SIUE currently has not reported any cases of students, faculty or staff having COVID-19. However, there have been several cases reported in the surrounding area.
In response to the outbreak, university leadership announced on March 15 that all SIUE classes would transition to an online or alternative format for the remainder of the semester.
Since then, all on-ground operations have also been suspended, including a postponement of Spring Commencement, which was announced on March 19. The university also asked all residents to move out of University Housing by 5 p.m. March 21 following Gov. J.B. Pritzker’s stay-at-home order, unless they received approval to remain on campus.
According to the Illinois Department of Public Health, several confirmed cases have been reported within the Metro East, including two in Madison County, seven in St. Clair County, three in Clinton County and one in Monroe County, announced Monday.
Across the state line, 37 cases have been reported in the city of St. Louis, according to the city’s website. St. Louis had its first coronavirus-related death on Sunday — a 31-year-old Red Cross employee. According to St. Louis County’s website, the county has had 97 confirmed cases and one death.
The Madison County Health Department encourages those experiencing symptoms to contact their primary healthcare providers, who will determine whether they should be tested. The department also asks those experiencing a medical emergency who think they may have COVID-19 to notify 911 personnel or their primary healthcare provider so the medical staff can protect themselves.
With testing centers opening across the country, several have opened in southern Illinois. The testing facility currently closest to SIUE’s main campus is located in Swansea, Illinois, in St. Clair County, according to the Belleville News-Democrat.
According to the Illinois Department of Public Health, Illinois has had 1,535 confirmed cases of coronavirus, resulting in 16 deaths. As of March 24, 11,485 Illinois residents had been tested.
The first confirmed case in Illinois was announced January 24 in Chicago. The first cases outside Chicago and Cook County were reported March 11 in Kane and McHenry counties. Cases have now been reported in counties across the state, according to IDPH.
On March 9, Gov. J.B. Pritzker issued a disaster proclamation in response to the coronavirus outbreak. This proclamation freed up state and federal resources to coordinate responses to the outbreak. On March 20, Pritzker issued a stay-at-home order, which directed all residents to only leave their homes for essential activities. The order went into effect the following day at 5 p.m. All non-essential businesses were also ordered to cease in-person operations. The order is currently in place until April 7.
The U.S. has had 54,453 confirmed cases of the coronavirus and 737 deaths related to the disease, according to the Centers for Disease Control and Prevention. All 50 states have reported cases, in addition to the District of Columbia, Puerto Rico, Guam and the U.S. Virgin Islands.
Illinois currently has the sixth most cases nationwide, following New York, New Jersey, California, Washington, and Michigan, according to the CDC. Several states have enacted measures similar to Pritzker’s stay-at-home order. Indiana, Michigan and Wisconsin are among the latest states to join this list, according to the New York Times.
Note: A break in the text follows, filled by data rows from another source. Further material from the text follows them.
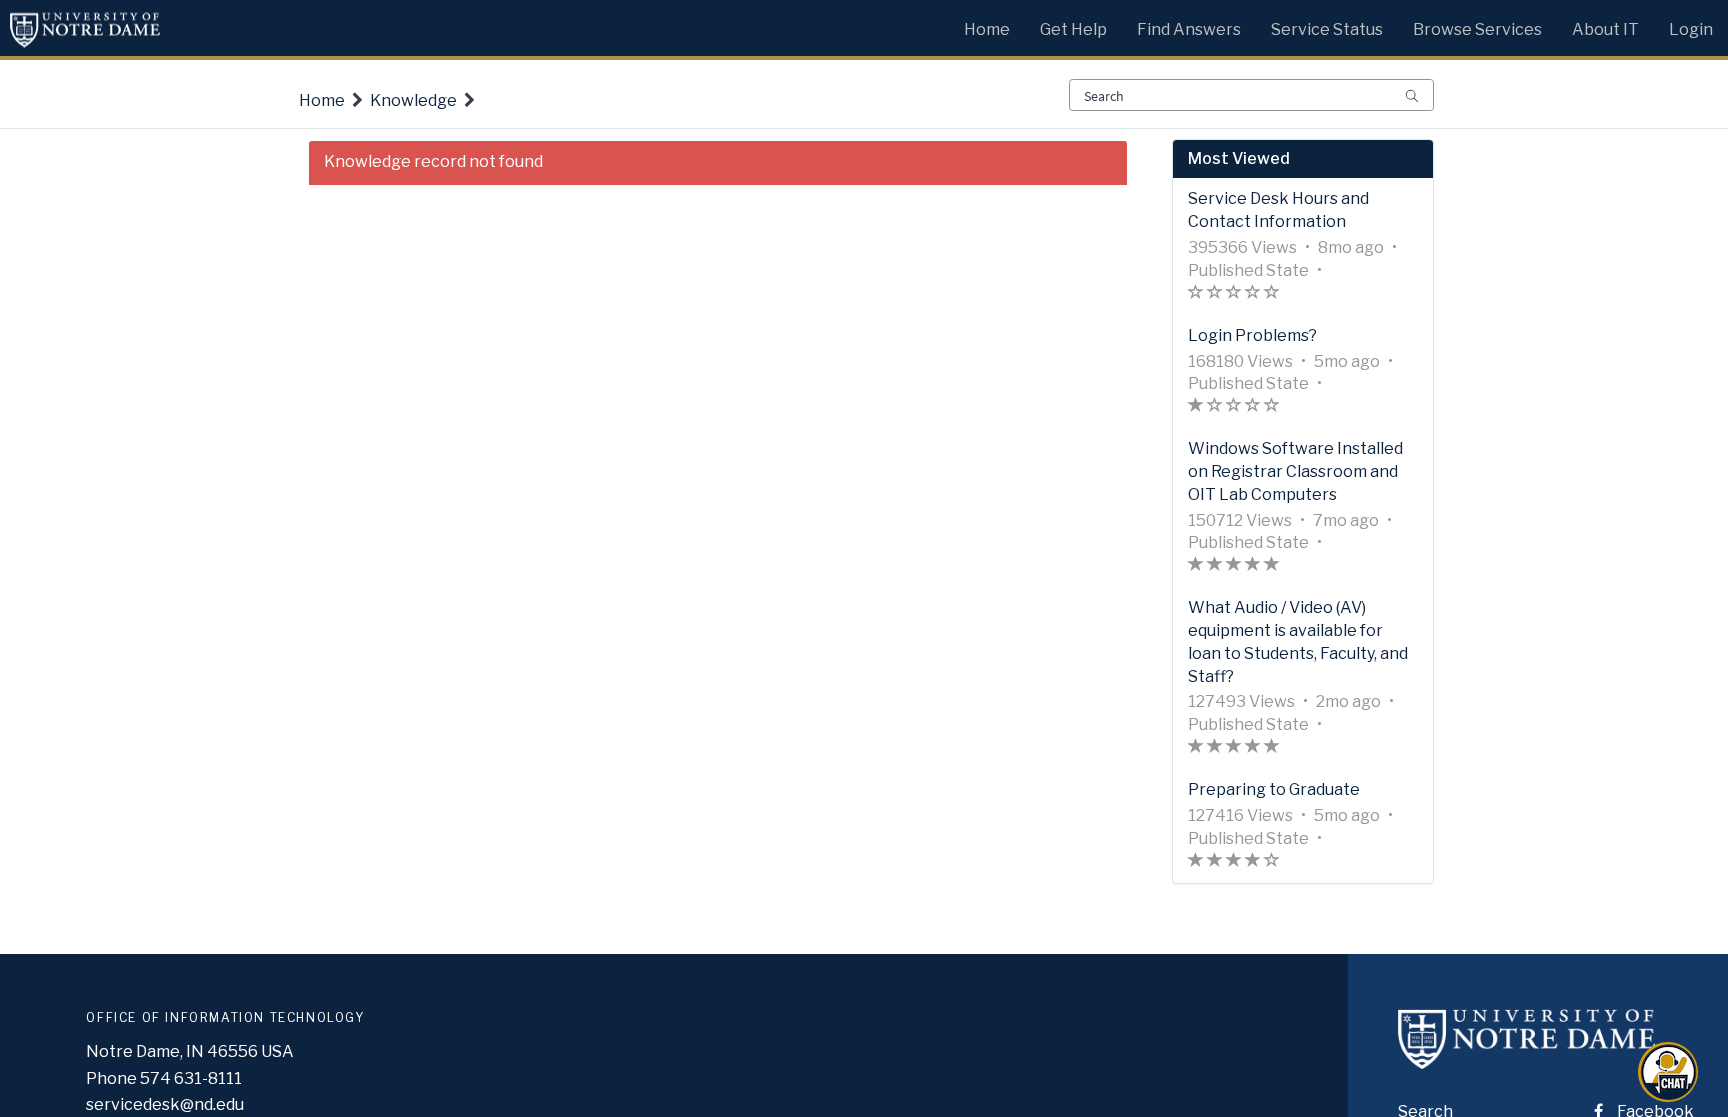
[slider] (1234, 294)
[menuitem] (987, 25)
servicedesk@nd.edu (165, 1104)
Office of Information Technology (225, 1017)
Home (322, 100)
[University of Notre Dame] (1526, 1057)
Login (1691, 29)
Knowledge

On March 13, President Donald Trump declared a national emergency to free up more funding to respond to the coronavirus outbreak. Three days later, Trump announced new guidelines to combat COVID-19, called “15 Days to Slow the Spread.” These guidelines include encouraging U.S. citizens to work from home if possible, avoid social gatherings of 10 or more people and practice good hygiene.
The CDC has been coordinating efforts to assess the readiness of medical facilities across the U.S. as well as promoting research into the disease. While the CDC has developed a test to diagnose COVID-19, it is also developing a serology test, which would determine if someone was exposed to the virus even if they did not display symptoms.
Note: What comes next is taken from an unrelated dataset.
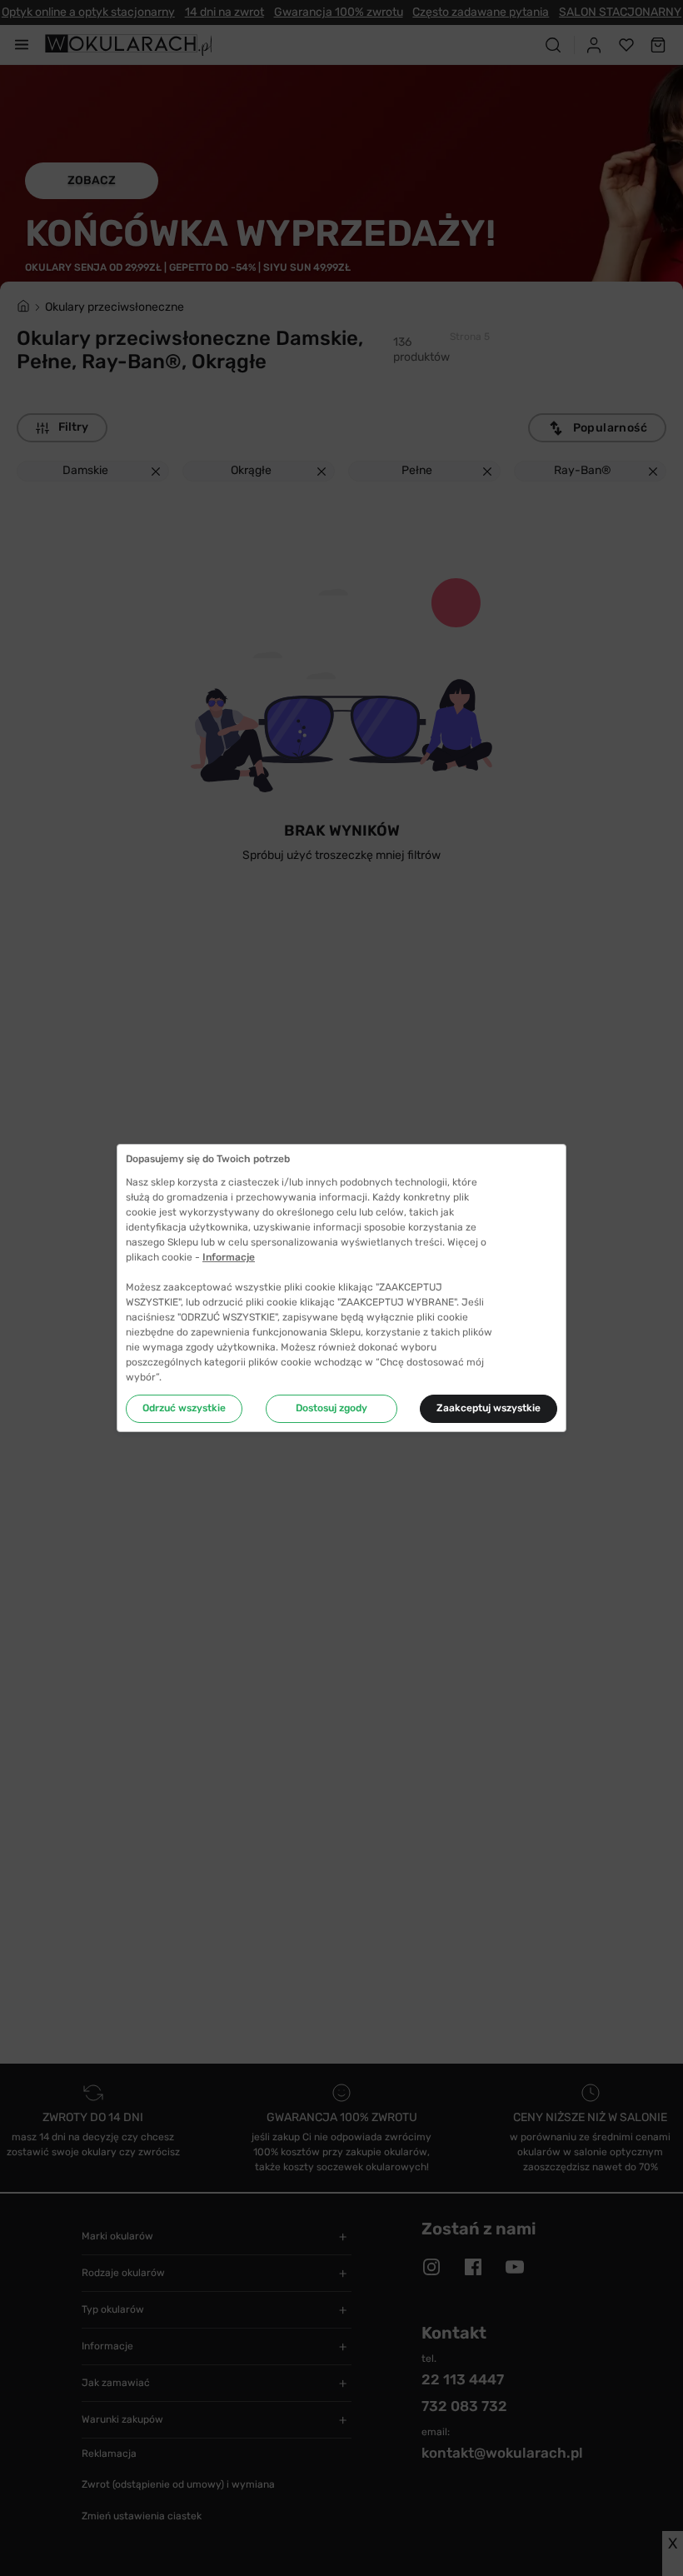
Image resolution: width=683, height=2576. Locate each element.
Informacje (228, 1257)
According to the World Health Organization, there have been 375,498 confirmed cases of COVID-19 worldwide, resulting in 16,362 deaths. The number of cases worldwide has been rapidly increasing since the virus was first discovered in December.
So far, 196 countries across the world have at least one confirmed case of the virus, according to WHO. The countries with the most reported cases are Italy and China, where the outbreak originated. The U.S. currently has the third most cases in the world.
WHO is the leading international organization responding to the COVID-19 outbreak. According to the organization’s website, WHO has shipped personal protective equipment, such as masks and gloves, to 68 countries. Additionally, WHO has developed informational guides for the public as well as instructional online courses for responders.
Check the CDC’s website for the most recent information and guidelines. The Alestle will continue to provide local updates about the coronavirus as more information arises.